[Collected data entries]
--- START ---

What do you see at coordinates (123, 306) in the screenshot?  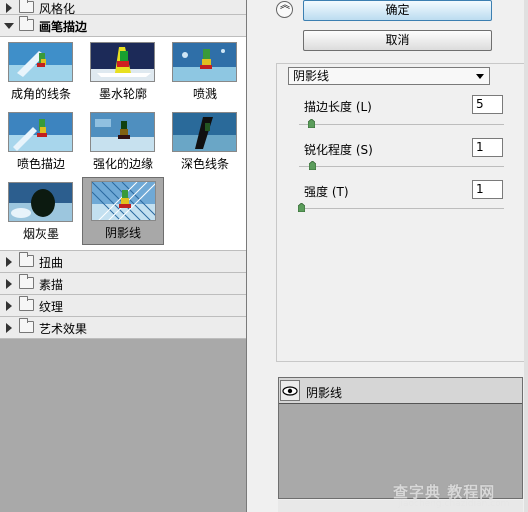 I see `category-texture: 纹理` at bounding box center [123, 306].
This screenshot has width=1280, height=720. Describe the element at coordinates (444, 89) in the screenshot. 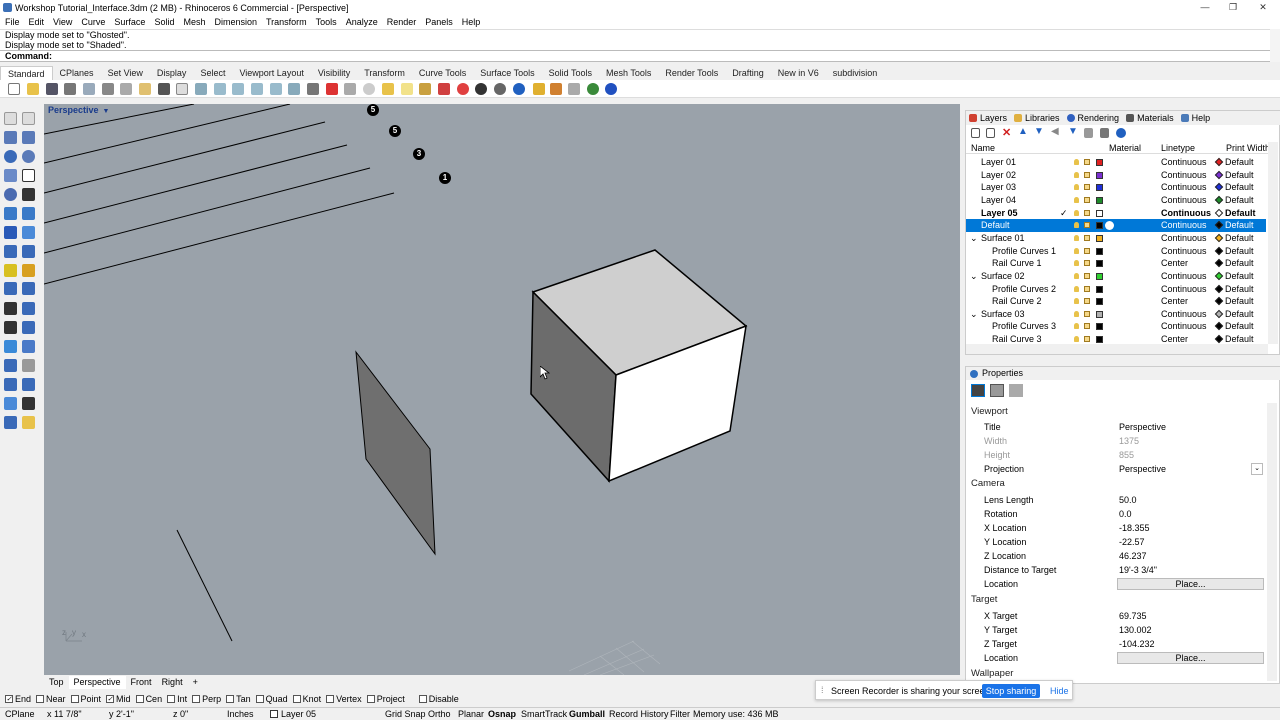

I see `object-properties-icon` at that location.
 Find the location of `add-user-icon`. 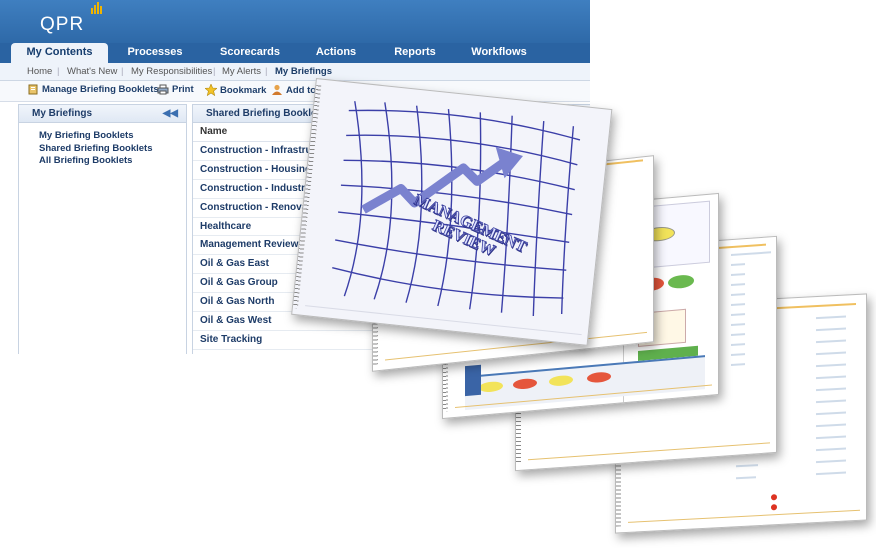

add-user-icon is located at coordinates (277, 92).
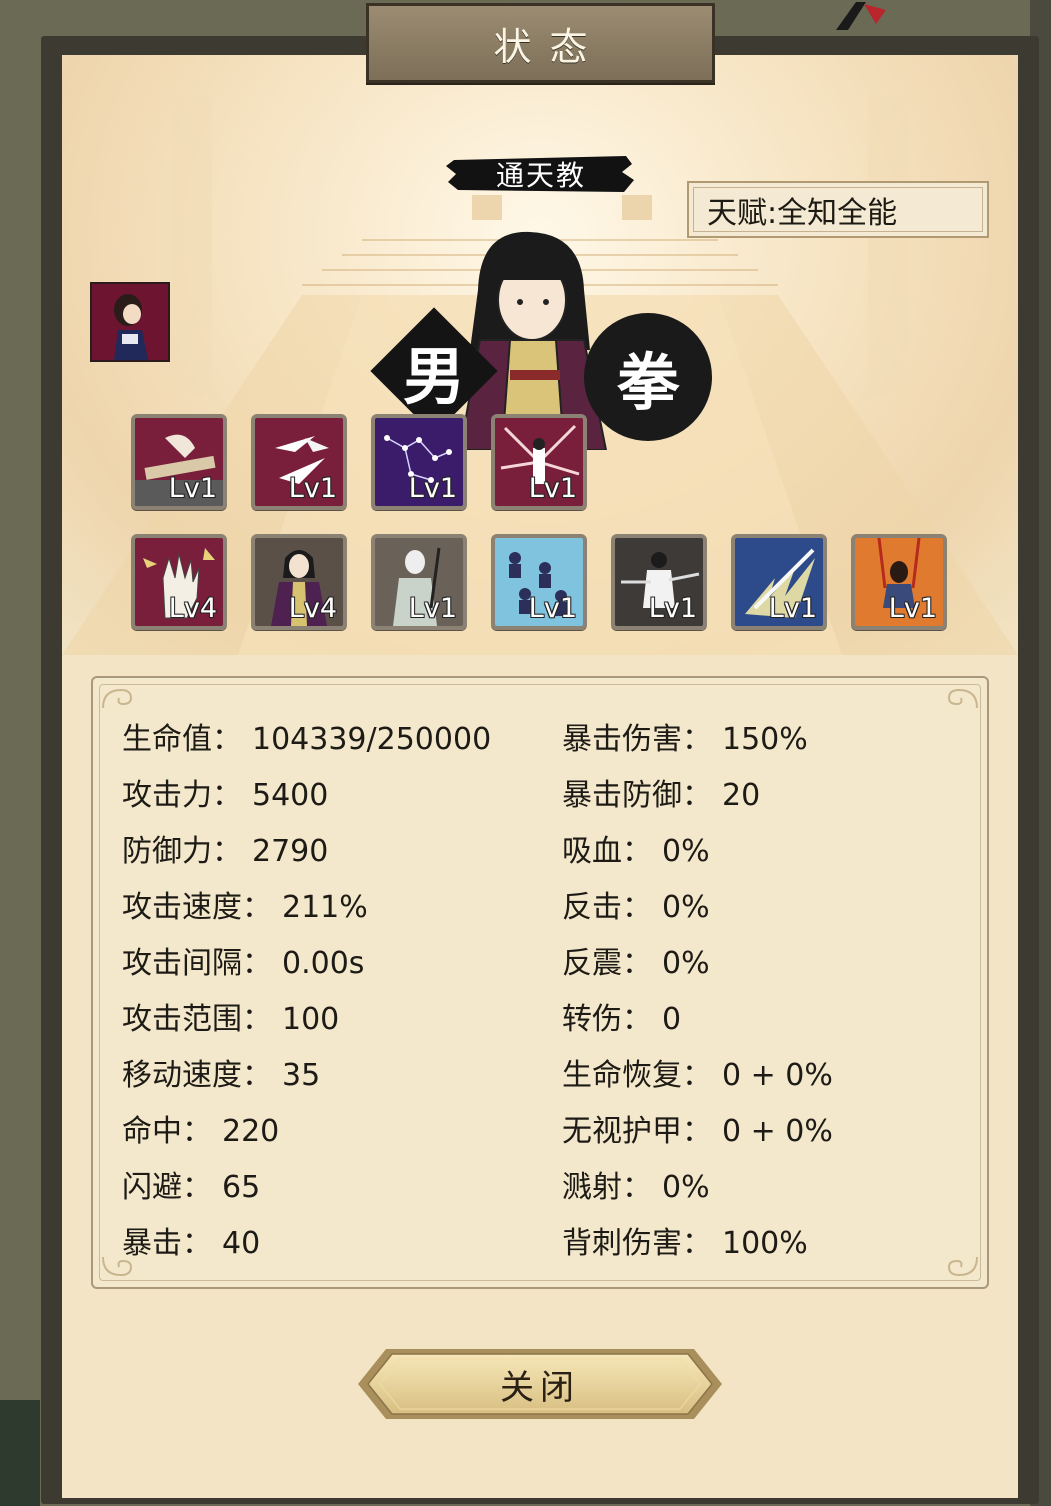  I want to click on stat-row: 移动速度： 35, so click(221, 1072).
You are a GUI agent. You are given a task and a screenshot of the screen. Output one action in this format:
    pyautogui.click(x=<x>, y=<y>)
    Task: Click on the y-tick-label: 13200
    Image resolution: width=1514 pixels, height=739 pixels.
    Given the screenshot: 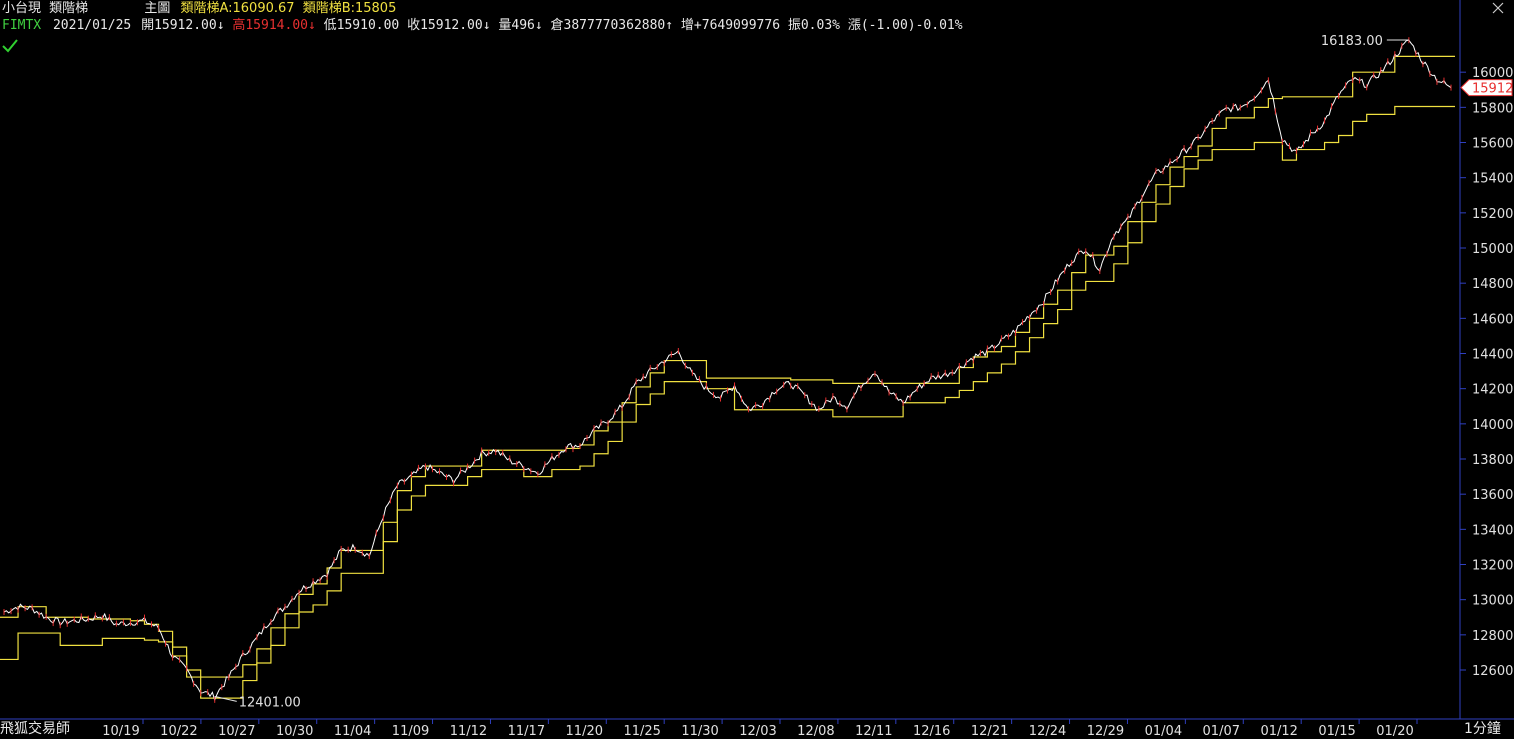 What is the action you would take?
    pyautogui.click(x=1492, y=566)
    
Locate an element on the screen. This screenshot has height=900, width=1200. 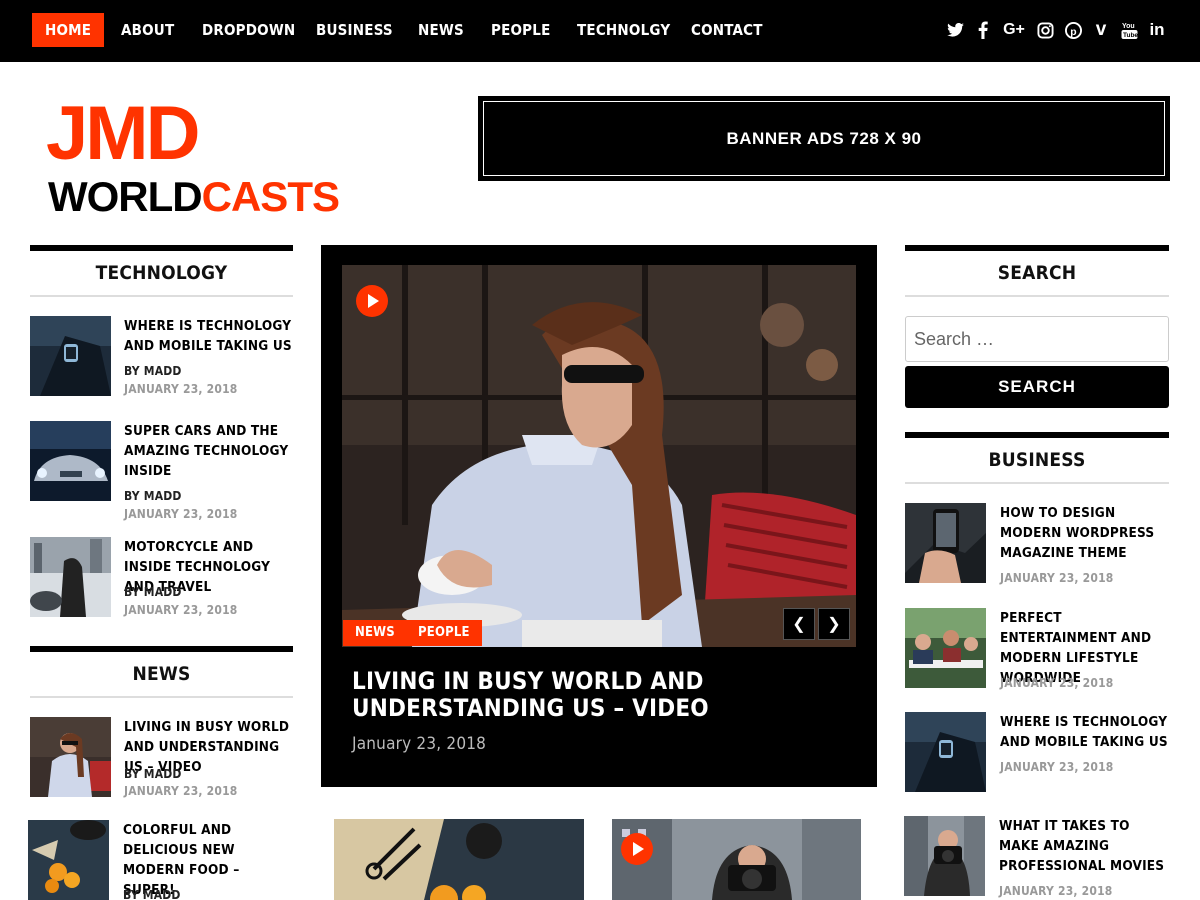
banner-ad-text: BANNER ADS 728 X 90 is located at coordinates (824, 138).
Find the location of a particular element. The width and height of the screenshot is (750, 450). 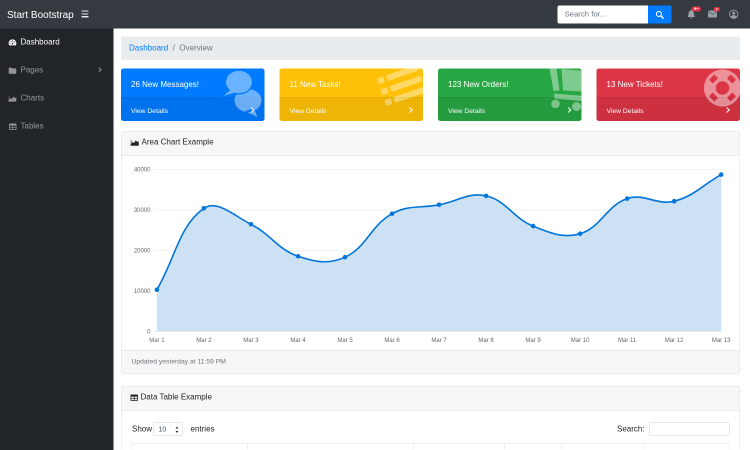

--- END ---

> **Your goal**
Revise the material, from the line containing "Locate an element" through its end, by replacing "screenshot" with "screen capture" and leaving all else unchanged. Leave the pictures out of the answer.

> **Solution for this problem**
Locate an element on the screen. This screen capture has height=900, width=1200. 
banner-ad-text: BANNER ADS 728 X 90 is located at coordinates (824, 138).
Find the location of a particular element. The width and height of the screen capture is (750, 450). 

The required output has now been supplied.